L’Afrique attend surtout du premier sommet Europe-Afrique, qui se tient les 3 et 4 avril au Caire, un accroissement de la coopération économique de l’Europe avec ce continent d’un milliard de personnes "marginalisé par la globalisation" et un allègement - voire une annulation -de sa dette évaluée à 350 milliards de dollars.

A quelques jours de ce sommet historique, le chef de l’Etat algérien Abdelaziz Bouteflika, président en exercice de l’Organisation de l’Unité Africaine (OUA), a donné le ton en déclarant que les 53 pays d’Afrique fondaient "de grands espoirs" sur la rencontre du Caire. Il a toutefois souligné que l’objectif des Africains n’était pas de "prendre une photo de famille pour l’histoire".

M. Bouteflika avait récemment estimé que "l’évolution de la relation entre l’UE et les Etats africains survenait au moment où l’Afrique" est "de plus en plus marginalisée dans le processus de globalisation". Les Africains espèrent que les Européens fixeront des mécanismes de suivi de ce sommet qui va débattre de "questions permanentes auxquelles il faut trouver des solutions", a également souligné M. Bouteflika, alors que l’Union Européenne ne semble pas acquise à une périodicité de ce genre de rencontres.

La préoccupation économique et plus particulièrement le problème de l’allègement de la dette, est largement partagée par les dirigeants africains qui la considèrent comme une "hypothèque sur le développement". Cette question figure en tête des préoccupations du Mali, de la Mauritanie, du Cap Vert, de la Gambie, du Sénégal, de la Guiné-Conakry et de la Guinée Bissau, notamment.

"L’Afrique a besoin de coopération économique et non d’aide économique", a déclaré à l’AFP Doyin Okupe, porte-parole du président nigérian Olusegun Obasanjo, pays le plus peuplé d’Afrique avec quelque 120 millions d’habitants. "Pour la première fois, nos relations sont celles de partenaires et non de maîtres à domestiques.

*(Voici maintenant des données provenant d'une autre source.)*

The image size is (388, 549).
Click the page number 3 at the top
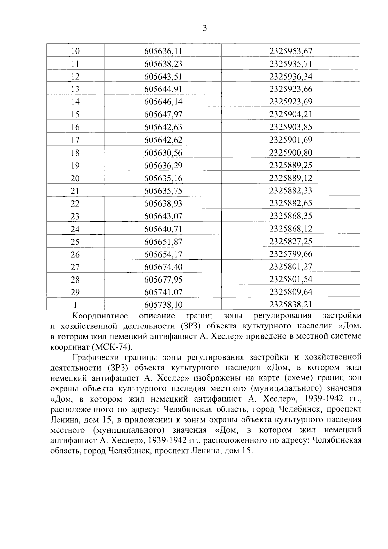click(204, 28)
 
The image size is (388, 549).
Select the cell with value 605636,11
click(163, 51)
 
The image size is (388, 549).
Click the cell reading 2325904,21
click(291, 114)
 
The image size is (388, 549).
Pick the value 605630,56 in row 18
click(163, 153)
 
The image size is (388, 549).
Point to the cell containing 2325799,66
click(291, 254)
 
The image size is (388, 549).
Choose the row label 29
click(75, 292)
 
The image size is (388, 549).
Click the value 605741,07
click(163, 292)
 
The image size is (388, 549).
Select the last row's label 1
click(75, 305)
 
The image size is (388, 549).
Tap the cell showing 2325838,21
click(291, 304)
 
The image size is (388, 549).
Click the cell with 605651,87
click(163, 242)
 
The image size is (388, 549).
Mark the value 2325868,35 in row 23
click(291, 216)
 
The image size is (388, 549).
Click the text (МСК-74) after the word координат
click(113, 347)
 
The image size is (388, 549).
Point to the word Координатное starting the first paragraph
click(100, 316)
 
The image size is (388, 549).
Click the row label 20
click(75, 178)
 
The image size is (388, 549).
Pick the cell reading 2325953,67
click(291, 51)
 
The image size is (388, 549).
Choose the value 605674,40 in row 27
click(163, 267)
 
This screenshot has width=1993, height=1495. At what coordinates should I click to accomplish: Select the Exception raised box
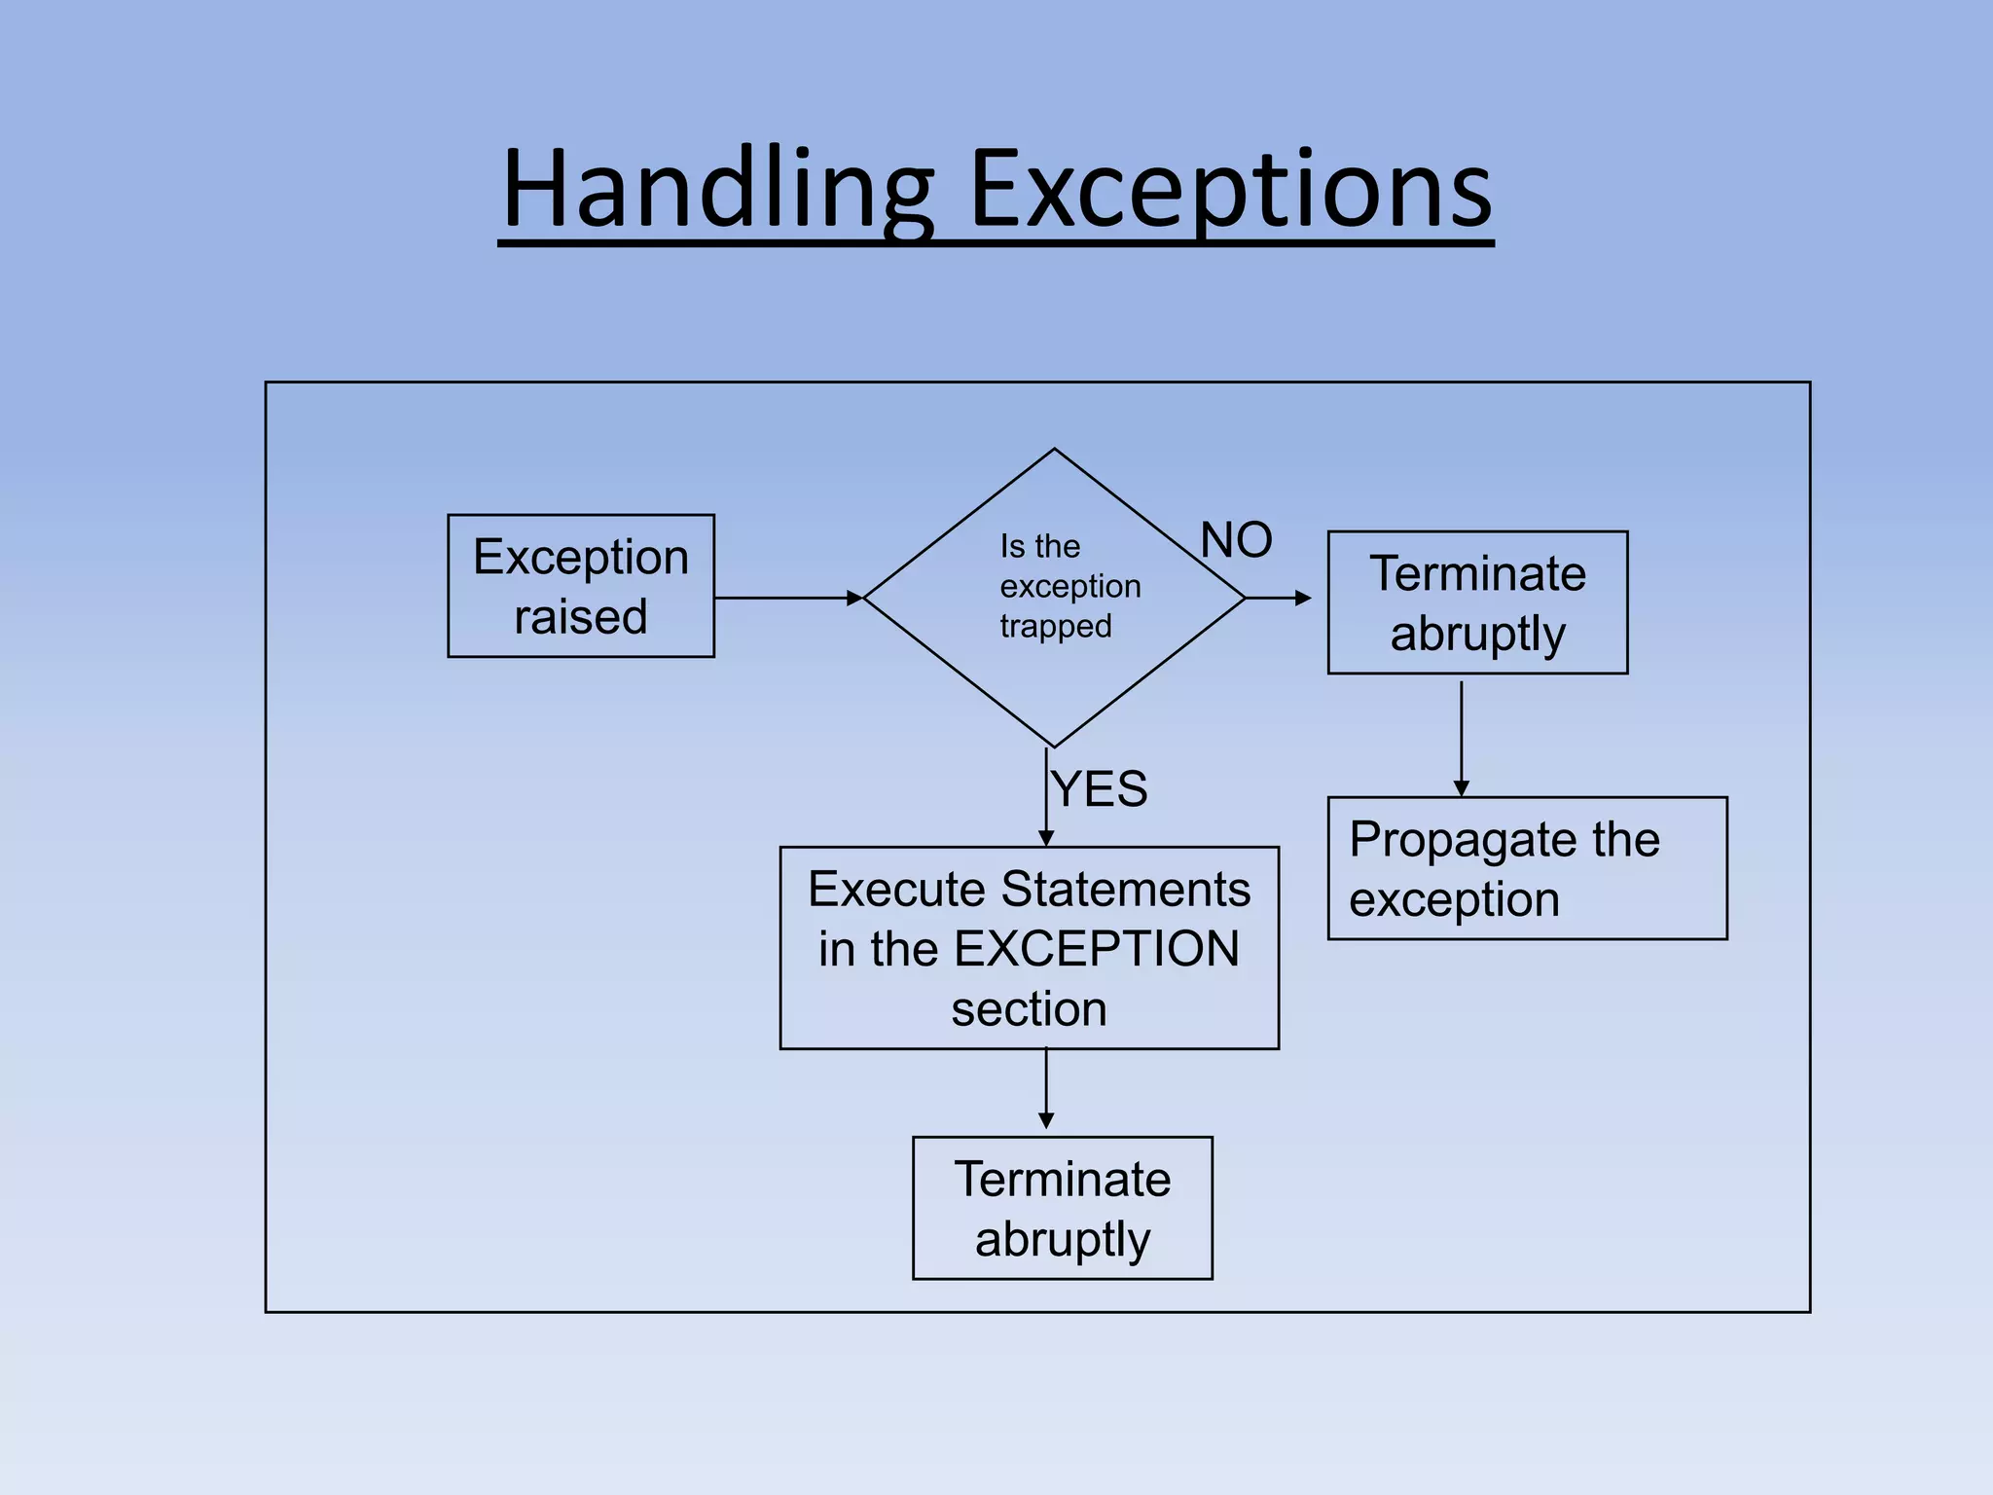[x=581, y=586]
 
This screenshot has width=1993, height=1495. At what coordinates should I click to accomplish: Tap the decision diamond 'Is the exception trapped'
[x=1054, y=598]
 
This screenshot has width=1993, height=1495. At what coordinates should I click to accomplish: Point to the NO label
[x=1236, y=540]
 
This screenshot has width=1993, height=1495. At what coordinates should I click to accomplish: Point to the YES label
[x=1100, y=788]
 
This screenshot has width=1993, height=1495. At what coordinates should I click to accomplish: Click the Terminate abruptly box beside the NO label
[x=1477, y=602]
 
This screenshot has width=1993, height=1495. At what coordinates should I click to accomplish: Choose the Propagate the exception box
[x=1527, y=868]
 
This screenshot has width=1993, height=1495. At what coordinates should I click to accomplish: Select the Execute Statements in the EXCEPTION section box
[x=1029, y=948]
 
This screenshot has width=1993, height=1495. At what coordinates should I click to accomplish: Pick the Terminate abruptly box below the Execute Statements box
[x=1062, y=1208]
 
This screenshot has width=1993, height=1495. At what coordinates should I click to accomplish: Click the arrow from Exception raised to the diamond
[x=788, y=599]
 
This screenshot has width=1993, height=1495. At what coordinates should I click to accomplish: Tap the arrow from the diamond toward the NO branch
[x=1279, y=599]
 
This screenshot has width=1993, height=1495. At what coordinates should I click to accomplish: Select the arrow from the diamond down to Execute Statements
[x=1046, y=798]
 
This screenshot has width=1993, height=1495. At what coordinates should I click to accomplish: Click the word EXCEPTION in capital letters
[x=1097, y=949]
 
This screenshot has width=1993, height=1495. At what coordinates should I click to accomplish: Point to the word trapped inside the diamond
[x=1056, y=626]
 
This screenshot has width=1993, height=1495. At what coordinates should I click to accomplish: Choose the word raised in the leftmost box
[x=581, y=617]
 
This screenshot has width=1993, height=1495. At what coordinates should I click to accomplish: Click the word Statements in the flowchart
[x=1126, y=890]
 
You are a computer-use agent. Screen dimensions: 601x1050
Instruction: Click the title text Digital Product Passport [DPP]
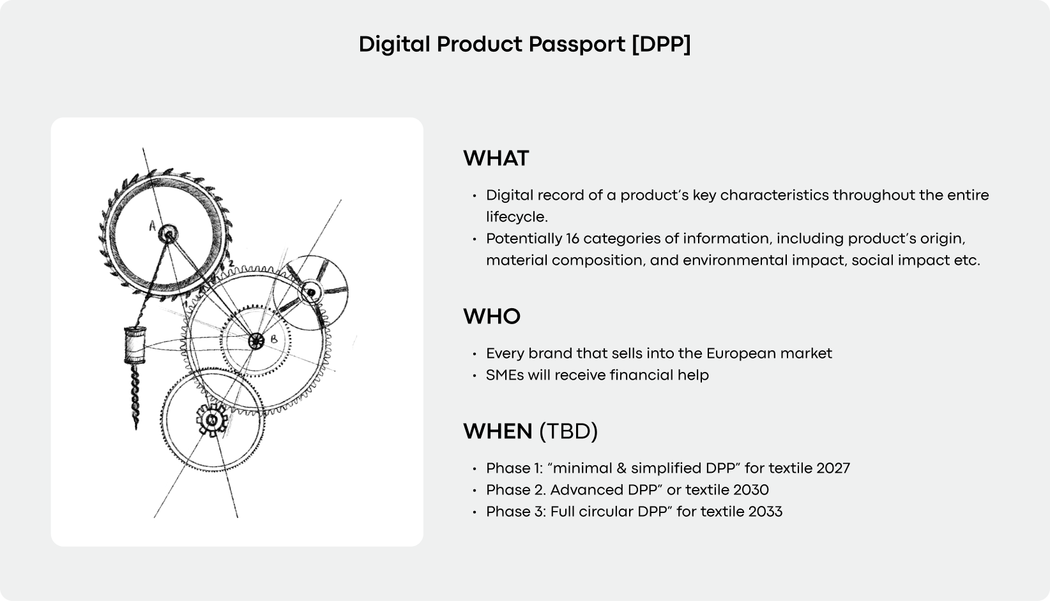524,45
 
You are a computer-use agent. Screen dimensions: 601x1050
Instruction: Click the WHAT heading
496,158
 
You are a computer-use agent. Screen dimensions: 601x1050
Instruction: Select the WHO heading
491,316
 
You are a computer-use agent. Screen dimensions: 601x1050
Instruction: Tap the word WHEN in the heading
498,431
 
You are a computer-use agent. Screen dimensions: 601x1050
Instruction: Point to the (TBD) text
568,431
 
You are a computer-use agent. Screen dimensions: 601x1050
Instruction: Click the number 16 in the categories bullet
572,239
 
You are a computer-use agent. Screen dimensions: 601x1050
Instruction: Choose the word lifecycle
517,217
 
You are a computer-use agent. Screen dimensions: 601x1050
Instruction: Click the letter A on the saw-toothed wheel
152,225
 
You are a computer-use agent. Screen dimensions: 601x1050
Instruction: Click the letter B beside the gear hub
273,339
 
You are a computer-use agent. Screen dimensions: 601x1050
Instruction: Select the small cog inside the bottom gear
211,420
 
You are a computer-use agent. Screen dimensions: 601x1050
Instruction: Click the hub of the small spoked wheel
311,292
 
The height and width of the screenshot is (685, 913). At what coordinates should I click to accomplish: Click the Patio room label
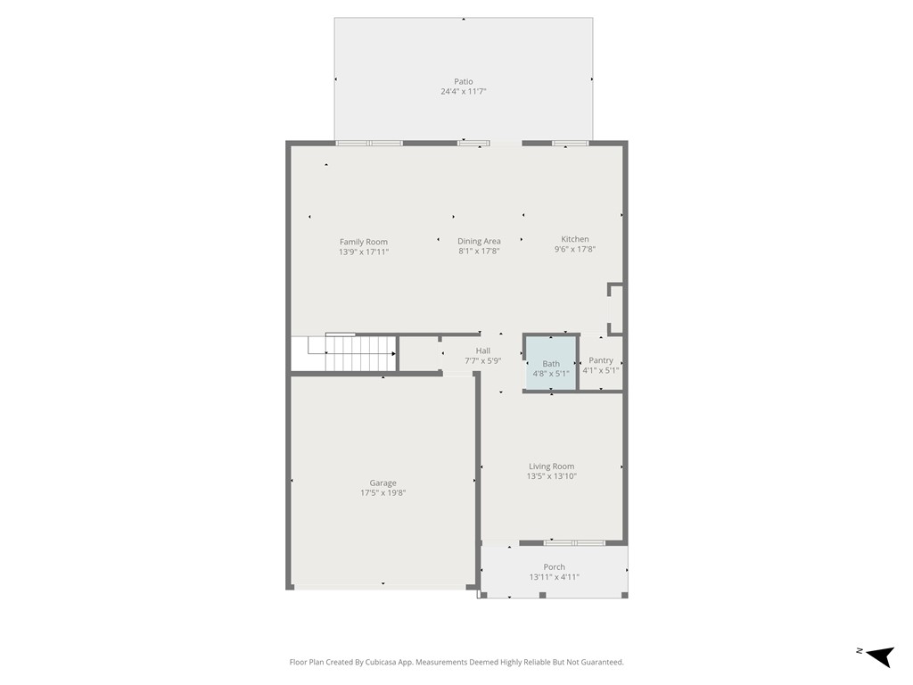click(463, 81)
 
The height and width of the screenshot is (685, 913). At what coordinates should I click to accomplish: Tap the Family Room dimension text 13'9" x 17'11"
click(364, 252)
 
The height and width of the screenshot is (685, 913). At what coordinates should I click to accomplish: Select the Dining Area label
click(479, 241)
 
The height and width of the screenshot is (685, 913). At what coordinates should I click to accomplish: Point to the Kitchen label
click(575, 239)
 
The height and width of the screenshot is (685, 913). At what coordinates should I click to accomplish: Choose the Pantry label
click(601, 360)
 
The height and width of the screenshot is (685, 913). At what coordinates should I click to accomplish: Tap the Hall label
click(483, 351)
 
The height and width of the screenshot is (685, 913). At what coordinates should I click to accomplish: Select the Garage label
click(383, 483)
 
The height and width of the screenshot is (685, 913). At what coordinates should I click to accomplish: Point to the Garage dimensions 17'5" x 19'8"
click(383, 493)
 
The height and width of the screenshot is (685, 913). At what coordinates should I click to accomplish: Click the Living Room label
click(551, 466)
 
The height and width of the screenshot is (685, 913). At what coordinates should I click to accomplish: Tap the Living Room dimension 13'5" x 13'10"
click(551, 476)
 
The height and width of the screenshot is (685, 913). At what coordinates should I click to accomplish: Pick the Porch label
click(555, 566)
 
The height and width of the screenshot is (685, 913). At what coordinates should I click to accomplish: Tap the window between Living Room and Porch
click(575, 542)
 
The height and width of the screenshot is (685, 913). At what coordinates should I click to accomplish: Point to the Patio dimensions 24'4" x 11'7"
click(463, 92)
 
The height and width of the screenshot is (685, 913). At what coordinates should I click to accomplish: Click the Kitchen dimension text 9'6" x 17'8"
click(575, 250)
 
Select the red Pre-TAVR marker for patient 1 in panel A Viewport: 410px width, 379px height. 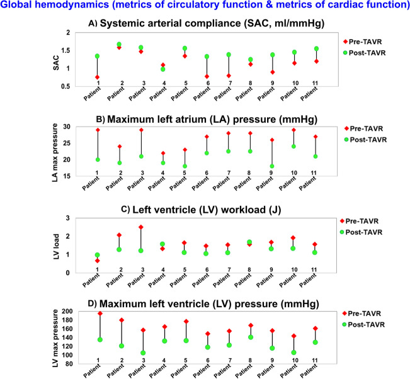98,77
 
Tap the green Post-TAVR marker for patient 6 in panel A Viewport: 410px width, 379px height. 206,57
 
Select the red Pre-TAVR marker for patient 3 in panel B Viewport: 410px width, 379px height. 140,130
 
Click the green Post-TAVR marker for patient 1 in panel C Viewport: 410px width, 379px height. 98,255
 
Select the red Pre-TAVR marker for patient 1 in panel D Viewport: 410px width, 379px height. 100,314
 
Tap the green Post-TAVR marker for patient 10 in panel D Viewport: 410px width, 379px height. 293,353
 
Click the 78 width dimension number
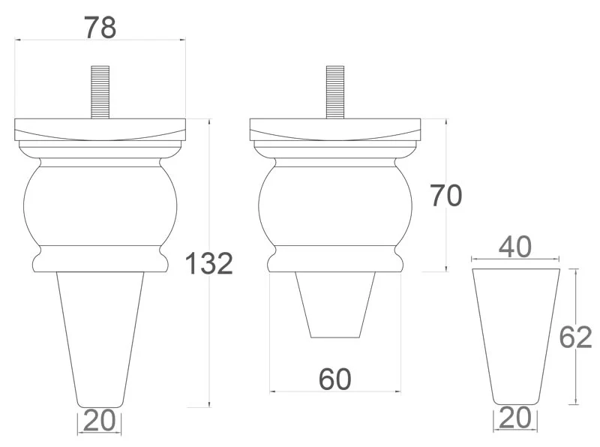[100, 28]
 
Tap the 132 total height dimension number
[209, 263]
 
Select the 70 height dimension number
[446, 196]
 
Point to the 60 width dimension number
[334, 379]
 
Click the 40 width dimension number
[515, 247]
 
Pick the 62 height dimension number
[575, 338]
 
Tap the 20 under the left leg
[99, 420]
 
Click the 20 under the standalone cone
[515, 418]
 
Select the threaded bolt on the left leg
[100, 92]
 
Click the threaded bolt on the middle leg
[335, 92]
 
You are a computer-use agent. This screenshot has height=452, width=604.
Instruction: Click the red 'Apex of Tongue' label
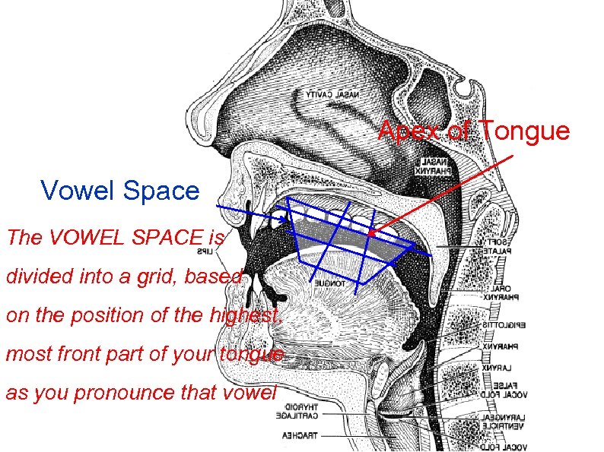tap(474, 131)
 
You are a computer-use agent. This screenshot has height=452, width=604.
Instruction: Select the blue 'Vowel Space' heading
tap(119, 190)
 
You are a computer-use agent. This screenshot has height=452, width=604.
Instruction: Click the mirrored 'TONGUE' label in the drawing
tap(329, 283)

Nous allons au Caire avec beaucoup d’optimisme. Notre sentiment est que ce sommet renforcera la relation entre l’Europe et l’Afrique", a-t-il ajouté. Le président Obasanjo avait, quant à lui, demandé une "nouvelle conférence de Berlin" (1885), redéfinissant les relations entre l’Afrique et l’Europe, dont certains pays sont d’anciennes puissances coloniales.

L’Afrique du Sud a l’intention de demander un accroissement de l’aide humanitaire et de soulever le problème des conflits, des droits de l’Homme et du désarmement. La question des conflits sera également évoquée par la République Démocratique du Congo (RDC) qui devrait demander une nouvelle fois aux pays africains et à l’Union Européenne de condamner sans ambiguité "l’agression" du Rwanda et de l’Ouganda qui soutiennent les mouvements rebelles et exiger le "retrait immédiat" des troupes de Kigali et de Kampala de l’ex-Zaïre.

Le Botswana, selon un porte-parole de la présidence, attend du sommet du Caire qu’il discute "du développement, du commerce, de l’annulation de la dette et de la coopération". Pour la Gambie, le sommet du Caire "est un événement historique qui donne à l’Afrique l’occasion de parler à l’Europe".

Le Tchad, le Gabon et la Guinée Equatoriale comptent évoquer les problèmes de l’Afrique centrale en général.

Le Maroc, qui ne participait plus aux rassemblements africains parrainés par l’OUA depuis 1984 en raison de l’admission au sein de cette organisation de la République Arabe Sahraouie Démocratique (RASD, auto-proclamée), sera présent cette fois au Caire, l’Algérie ayant obtenu que la RASD renconce à participer à ce sommet. Les observateurs estiment que le Maroc, qui reste discret sur le sommet euro-africain, prépare progressivement son retour à l’OUA. Son Premier ministre Abderrahmane Youssoufi a récemment estimé que "l’Afrique n’a pas su valoriser ses avantages comparatifs" et appelé à "une intégration régionale véritable".

La Côte d’Ivoire, premier producteur mondial de cacao, compte réitérer ses demandes de compensation après le vote du parlement européen en faveur de l’utilisation dans la fabrication du chocolat de matières grasses végétales (MGV) à la place du beurre de cacao. Le Togo demandera "sans illusion" la reprise de la coopération avec l’Union Européenne, suspendue en 1993, après des violences politiques qui ont fait plusieurs dizaines de morts au début du processus de démocratisation.